Provided data:
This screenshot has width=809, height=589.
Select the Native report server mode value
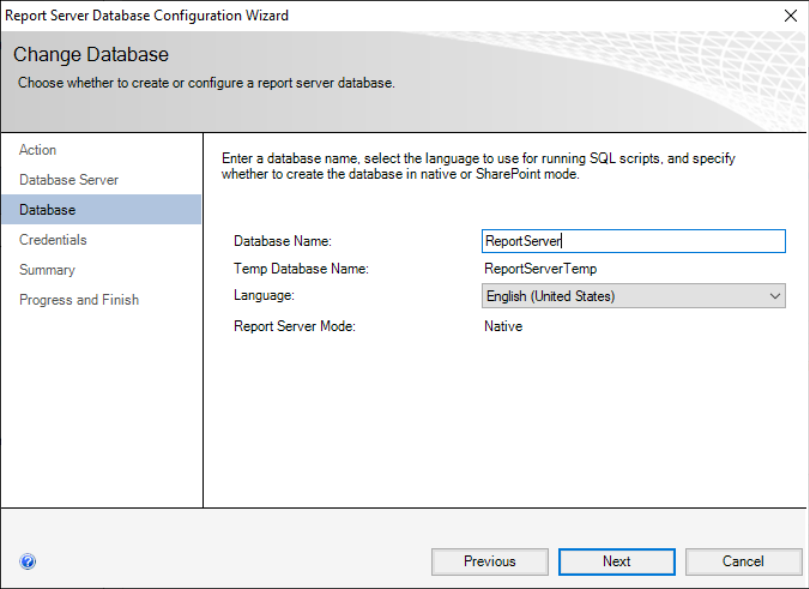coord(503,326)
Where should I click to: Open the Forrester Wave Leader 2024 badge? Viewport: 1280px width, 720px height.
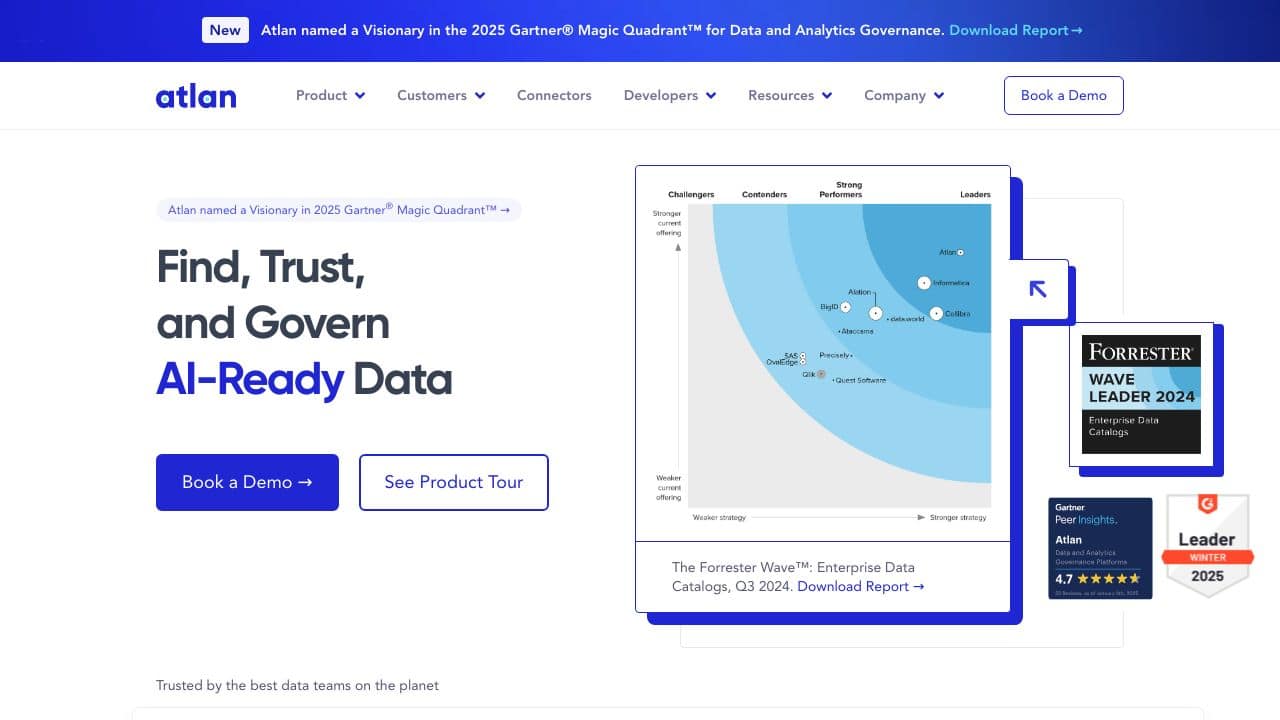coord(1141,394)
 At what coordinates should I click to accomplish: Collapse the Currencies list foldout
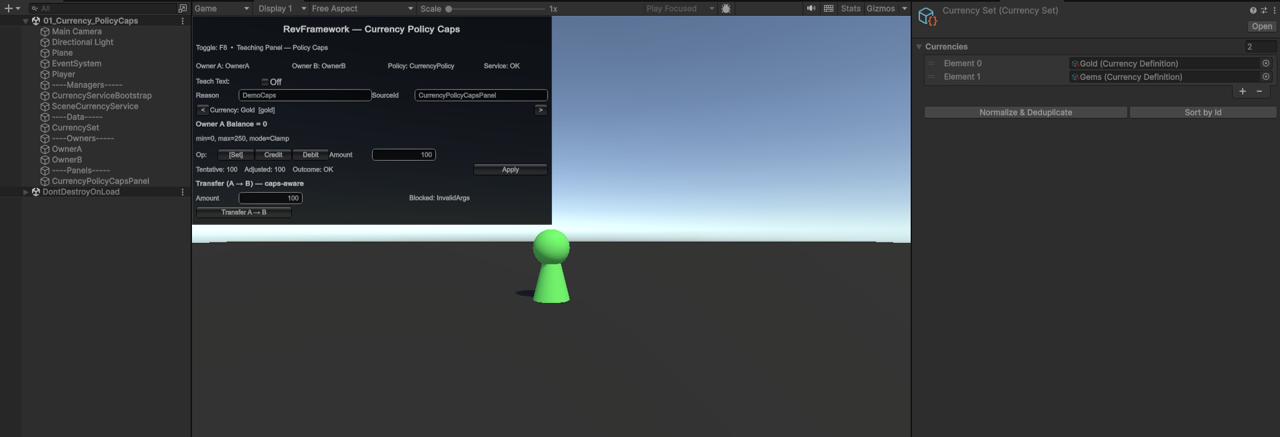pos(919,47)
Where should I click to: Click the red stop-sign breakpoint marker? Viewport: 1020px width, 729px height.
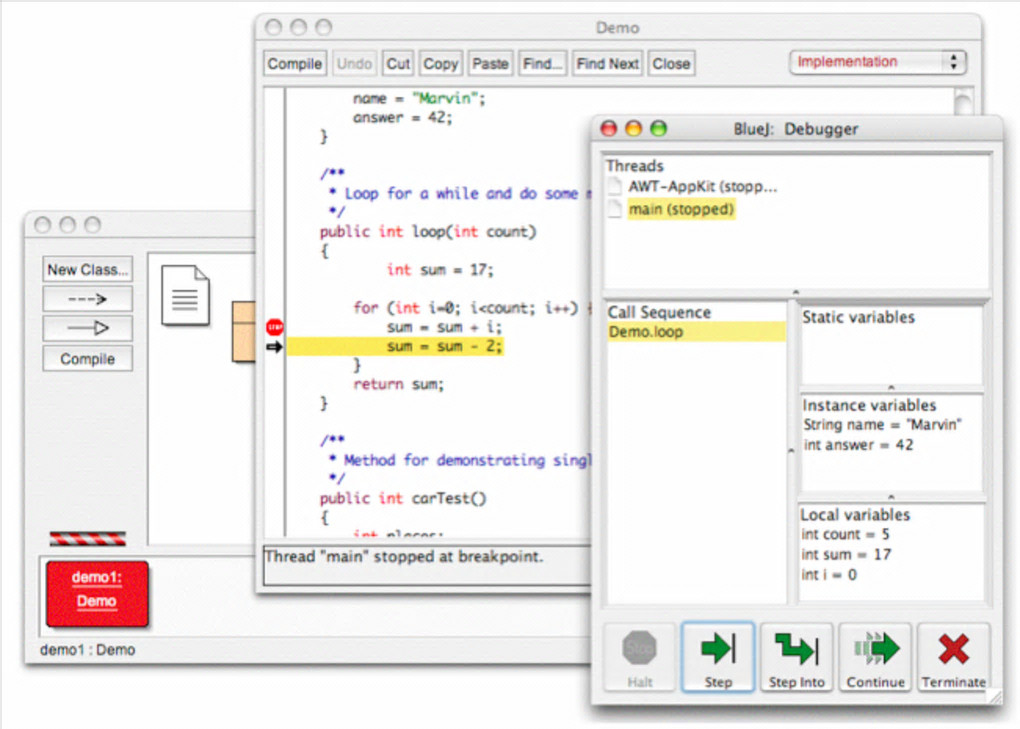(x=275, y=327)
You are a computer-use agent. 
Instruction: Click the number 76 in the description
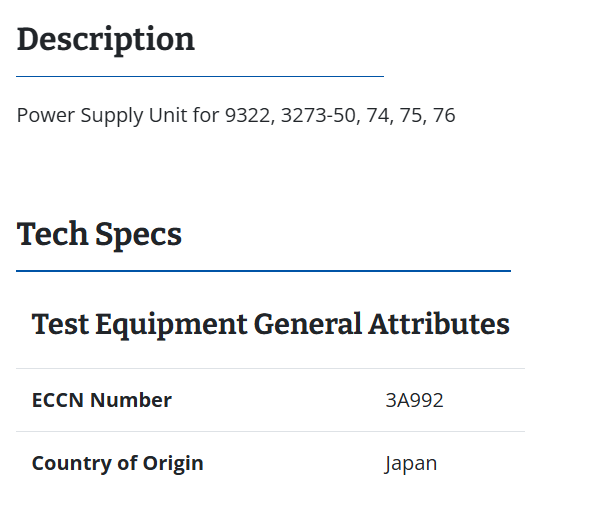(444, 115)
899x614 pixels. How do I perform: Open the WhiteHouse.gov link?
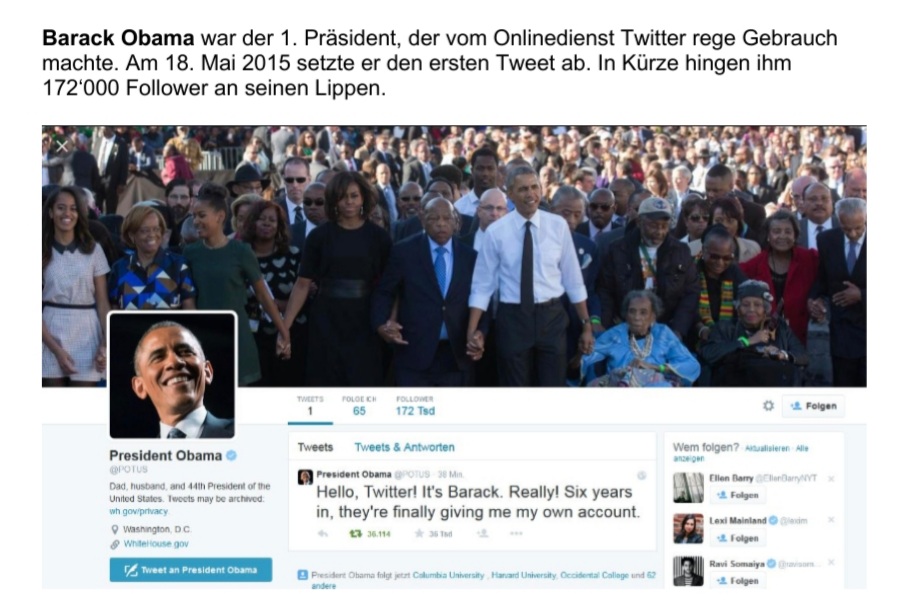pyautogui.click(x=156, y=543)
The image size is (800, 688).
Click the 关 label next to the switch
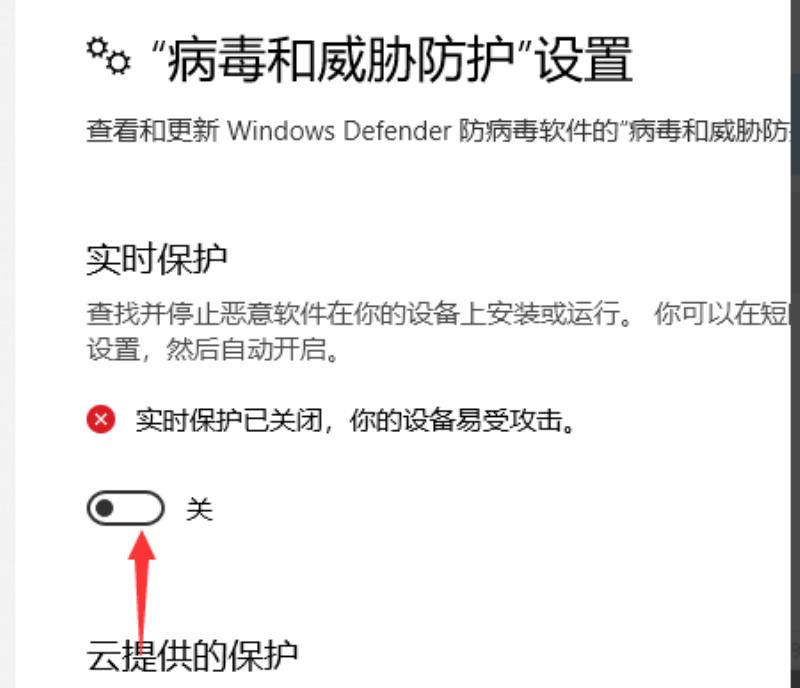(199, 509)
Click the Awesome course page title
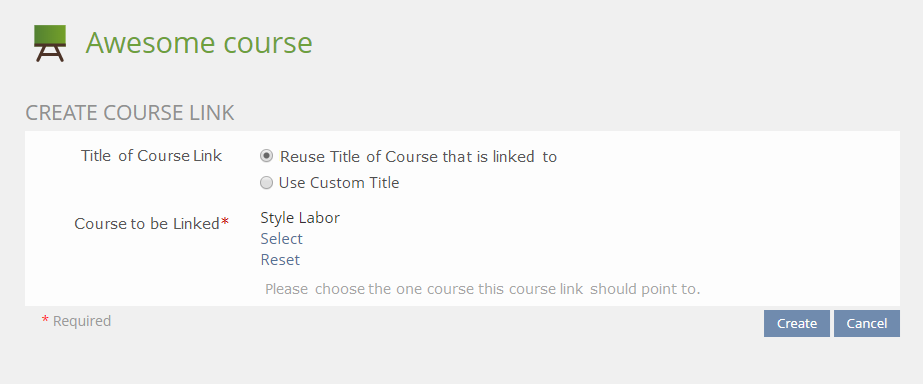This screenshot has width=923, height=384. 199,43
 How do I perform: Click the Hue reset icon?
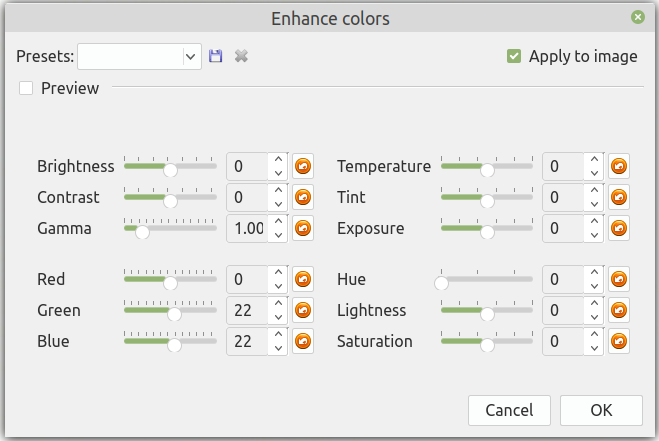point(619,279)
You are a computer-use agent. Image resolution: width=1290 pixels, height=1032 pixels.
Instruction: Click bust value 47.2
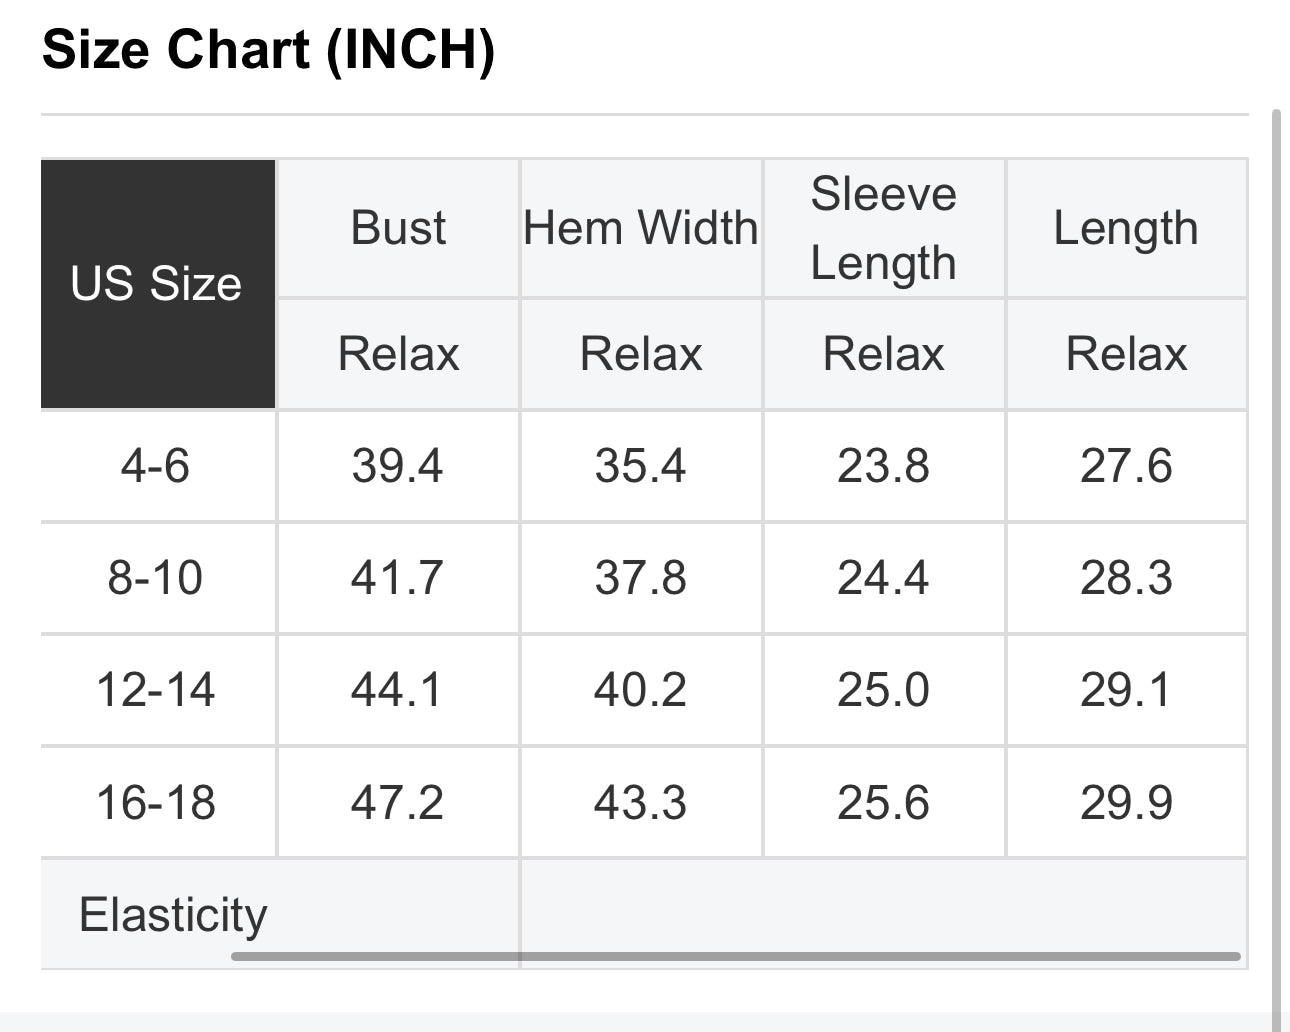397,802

Task brief: Reproduce every line from the listing above that holds the word "computer".

Result below:
You are a computer-use agent. 
You are a computer-use agent. Image resolution: width=1290 pixels, height=1032 pixels.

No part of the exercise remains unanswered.